Some of this, as already noted, is not new. It is a well- known principle of legislation in the United States that some bills can pass only if certain key points are left unresolved for the time being. This is often accomplished by delegating rule-making authority to some government agency or department, which will make a decision down the road.
This also can be done through the deliberate inclusion of vague language, often to quash controversy among an oft-hysteric media. That often means resolution of the issue is in effect being delegated to the courts to interpret the statute.
The Furor Over Conflict Minerals
Another category of dubious legislation is laws that can't or won't be enforced. A recent example, and one particularly affecting the metals industry, concerns congressional efforts to regulate so-called “conflict minerals.” These are valuable substances like cassiterite, wolframite and coltan that are mined under conditions of human rights abuses and armed conflicts in the Congo and then used in consumer electronics like iPhones.

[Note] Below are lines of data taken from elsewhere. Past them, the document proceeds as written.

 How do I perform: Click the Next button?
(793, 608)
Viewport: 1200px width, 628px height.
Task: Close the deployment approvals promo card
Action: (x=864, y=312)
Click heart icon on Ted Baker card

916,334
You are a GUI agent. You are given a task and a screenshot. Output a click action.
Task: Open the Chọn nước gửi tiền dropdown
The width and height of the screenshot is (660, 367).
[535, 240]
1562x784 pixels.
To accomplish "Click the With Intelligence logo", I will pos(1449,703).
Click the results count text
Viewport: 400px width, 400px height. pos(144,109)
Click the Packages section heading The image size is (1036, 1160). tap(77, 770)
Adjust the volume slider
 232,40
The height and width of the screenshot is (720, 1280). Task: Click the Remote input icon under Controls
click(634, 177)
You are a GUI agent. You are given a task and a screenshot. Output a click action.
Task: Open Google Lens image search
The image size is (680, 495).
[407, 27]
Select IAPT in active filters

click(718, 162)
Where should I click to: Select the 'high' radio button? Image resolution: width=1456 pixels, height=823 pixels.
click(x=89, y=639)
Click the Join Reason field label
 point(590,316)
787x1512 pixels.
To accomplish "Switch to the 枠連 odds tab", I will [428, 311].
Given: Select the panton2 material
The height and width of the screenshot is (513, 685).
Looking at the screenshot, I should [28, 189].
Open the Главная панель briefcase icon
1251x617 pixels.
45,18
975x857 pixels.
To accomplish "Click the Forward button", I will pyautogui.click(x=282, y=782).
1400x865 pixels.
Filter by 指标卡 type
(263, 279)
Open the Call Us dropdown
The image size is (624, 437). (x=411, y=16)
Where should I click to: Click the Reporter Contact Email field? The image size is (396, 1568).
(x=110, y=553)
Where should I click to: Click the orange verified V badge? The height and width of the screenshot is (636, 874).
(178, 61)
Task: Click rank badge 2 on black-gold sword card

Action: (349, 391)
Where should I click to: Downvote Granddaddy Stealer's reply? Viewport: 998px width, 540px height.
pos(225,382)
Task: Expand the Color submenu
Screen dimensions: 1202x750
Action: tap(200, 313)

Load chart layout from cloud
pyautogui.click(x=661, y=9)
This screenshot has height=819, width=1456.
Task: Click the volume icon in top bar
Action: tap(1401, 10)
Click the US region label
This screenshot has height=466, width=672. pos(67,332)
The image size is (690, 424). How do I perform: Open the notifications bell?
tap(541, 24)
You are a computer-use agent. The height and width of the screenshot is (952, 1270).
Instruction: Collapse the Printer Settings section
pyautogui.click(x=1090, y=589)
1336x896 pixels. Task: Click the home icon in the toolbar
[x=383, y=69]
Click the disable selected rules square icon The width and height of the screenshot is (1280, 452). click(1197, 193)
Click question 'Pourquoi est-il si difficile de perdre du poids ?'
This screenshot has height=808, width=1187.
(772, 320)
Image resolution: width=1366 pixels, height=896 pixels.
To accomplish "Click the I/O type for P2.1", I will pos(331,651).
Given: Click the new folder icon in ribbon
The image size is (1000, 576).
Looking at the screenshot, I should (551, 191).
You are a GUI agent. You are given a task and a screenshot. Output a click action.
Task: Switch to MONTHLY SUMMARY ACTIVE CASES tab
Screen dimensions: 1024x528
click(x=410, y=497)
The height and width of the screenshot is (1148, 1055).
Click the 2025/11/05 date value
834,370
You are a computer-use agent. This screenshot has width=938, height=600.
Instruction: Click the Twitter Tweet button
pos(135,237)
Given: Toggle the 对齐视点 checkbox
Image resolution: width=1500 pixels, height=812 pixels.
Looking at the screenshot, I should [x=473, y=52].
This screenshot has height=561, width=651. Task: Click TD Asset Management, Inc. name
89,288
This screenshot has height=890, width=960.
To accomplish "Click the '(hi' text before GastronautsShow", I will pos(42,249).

In 2009, Sam Brownback, the former Republican senator from Kansas (he's now the governor), and U.S. Sen. Dick Durbin, the Illinois Democrat, introduced a bill that would have required end-use companies to verify and disclose their sources of these substances in particular detail. The idea was to choke off sources of revenue fueling the conflict. The bill went nowhere. But Brownback and Durbin saw their chance with the mammoth Dodd-Frank bill. They added what became Section 1502 with language similar to the earlier bill. (Unlike House rules that require all amendments to be germane to the topic of the bill, the Senate has no such restriction.) Dodd-Frank passed both houses of Congress and was signed into law by President Obama in July 2010.
Industry professionals said the law was unenforceable because there was no legitimate way to definitely track the source of these metals—and in any event it's far from the only source of revenue funding the war- lords. Perhaps because of that, the language Brownback and Durbin crafted delegated to the U.S. Securities and Exchange Commission (SEC) the duty to issue regulations under which the law would be administered. The law set a deadline of April 2011.
We're now well into 2012, and the SEC has yet to issue final regulations. One reason is the difficulty of writing the rules in any meaningful way. The provisions that Congress passed are highly technical and subject to interpretation. Another reason is the huge number of comments the agency has received from manufacturers and metals merchants who are hoping for permissive rules, and human rights activists who say it's already taken too much time. Manufacturers claim it could cost up to $16 billion to comply, although the SEC estimates the costs would be only a fraction of that amount.
With the SEC talking about phase-in periods, it's possible that any issued final regulations wouldn't fully take effect for years. So much for effective legislation.
What then might be done about all this legislative chaos? In his 2010 book, A Better Congress: Change The Rules, Change the Results - A Modest Proposal, Joseph Gibson, a Republican lobbyist who used to serve on the House staff as a lawyer, calls for one simple change: use of plain English rather than mind-numbing jargon. “If bills were drafted in clearer language, perhaps more members would read and understand them,” he wrote. “If the bills then became law, the public might understand them, as well.”
Such a requirement might also force shorter, single topic bills, which would also enhance understanding. Given the current congressional climate, which does not exactly promote deliberate and thoughtful study, that would be a start. But a plain-English requirement also would make it a lot harder for representatives in Congress to excuse why they voted for poorly written, half-baked or ill-conceived legislation. For that reason alone, it's probably wistful thinking.